Baltimore’s citizens were under high-tech aerial surveillance by their police for six months, and no one outside of law enforcement – not even the mayor – knew it.
Incredibly, police were able to conduct the surveillance without the knowledge or approval of the city’s elected officials.
To this day, the surveillance is still being conducted by a private company called Persistent Surveillance Systems, Bloomberg Businessweek reported. Images are recorded by special cameras in a small Cessna aircraft that looks just like any other private plane so that no one grows suspicious. Approval by the city council was not needed because the surveillance is being funded by hedge fund billionaires Laura and John Arnold, The Atlantic reported.
“Technology has reached a point where billionaires can simply bankroll aerial surveillance that significantly and secretly compromises the privacy of hundreds of thousands,” Atlantic writer Conor Friedersdorf noted.
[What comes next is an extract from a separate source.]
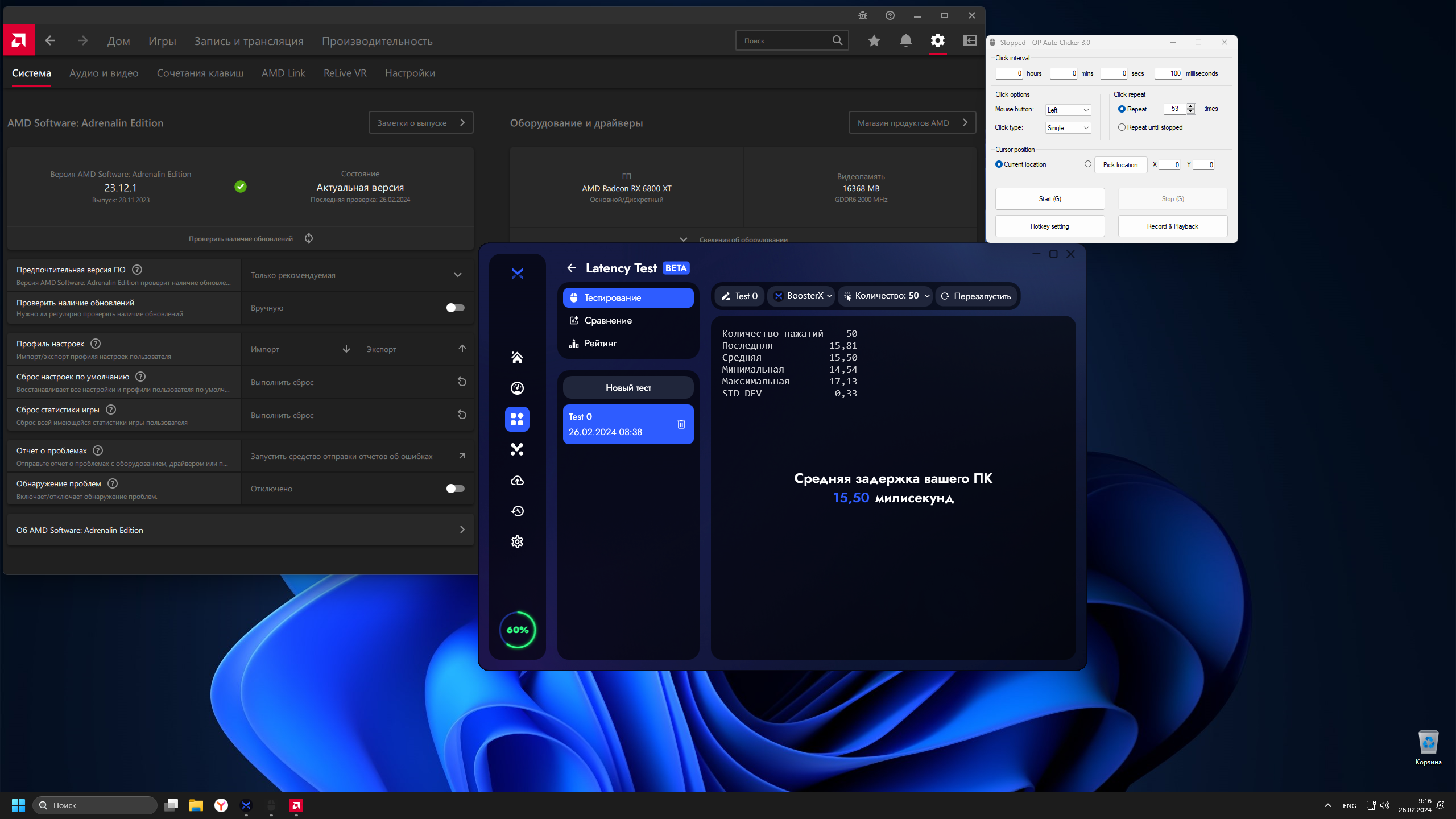
Task: Open the BoosterX settings gear in sidebar
Action: point(517,542)
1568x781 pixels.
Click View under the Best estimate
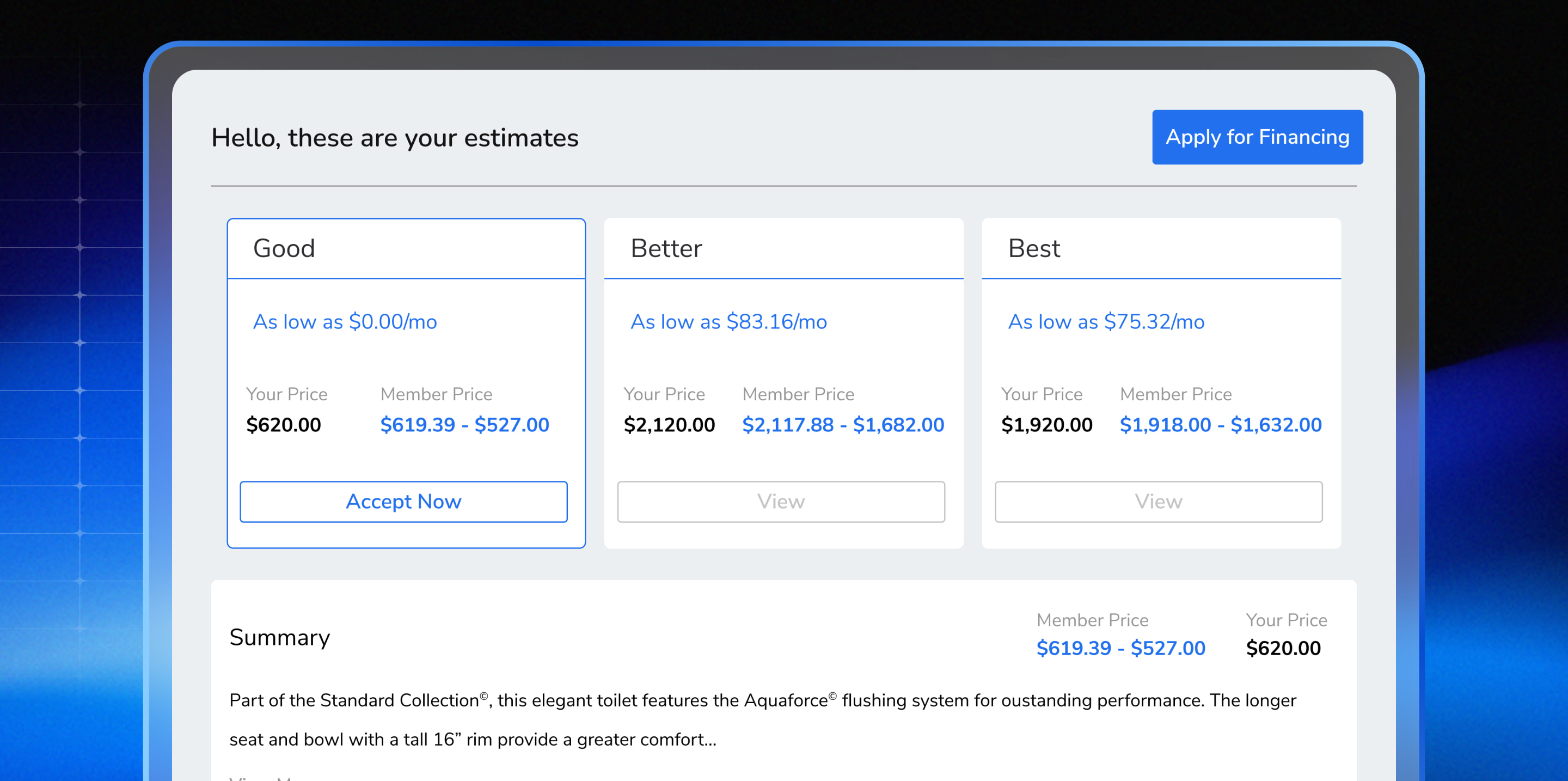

The Cessna flies over the city for around 10 hours a day and has been doing so since January. The cameras can take pictures of an area up to 30 square miles in area, Bloomberg reported. All images are instantly transmitted to computers and permanently stored on hard drives.
‘Under a Siege of Cameras’
News of the surveillance has outraged citizens.
“This whole city is under a siege of cameras,” Baltimore resident Ralph Pritchett Sr. complained to Bloomberg.
Baltimore’s streets are already lined with 700 police surveillance cameras, but that apparently was not enough.
The Baltimore Police Department contracted with Persistent to monitor citizens using technology developed for use by the military in Iraq. The only provision the department had was that no public funding be used – so that citizens, the media and elected officials would not find out.
The Cessna flies over the city and takes pictures of activity on the ground with digital cameras. Since the plane is not marked, citizens have no idea it belongs to police. The image is relayed to computers at a secret Persistent office hidden in a parking garage.
Eye in the Sky
“Imagine Google Earth with TiVo capability,” Persistent founder Ross McNutt said of his technology.
The camera system was developed to detect roadside bombs in Iraq in 2007 and deployed at battles like Fallujah.
Since then, it’s been used in two American cities: Compton (California) and Baltimore. The technology has also been used in Ciudad Juarez, Mexico — just across the border from El Paso — and at public events like NASCAR’s Brickyard 400 race.
Persistent tested the technology in Compton with the help of the Los Angeles County Sheriff’s Department in 2012. The tests ended when the public learned they were under surveillance. Even Compton’s mayor did not realize what was taking place.
“There is nothing worse than believing you are being observed by a third party unnecessarily,” Compton Mayor Aja Brown told The Los Angeles Times.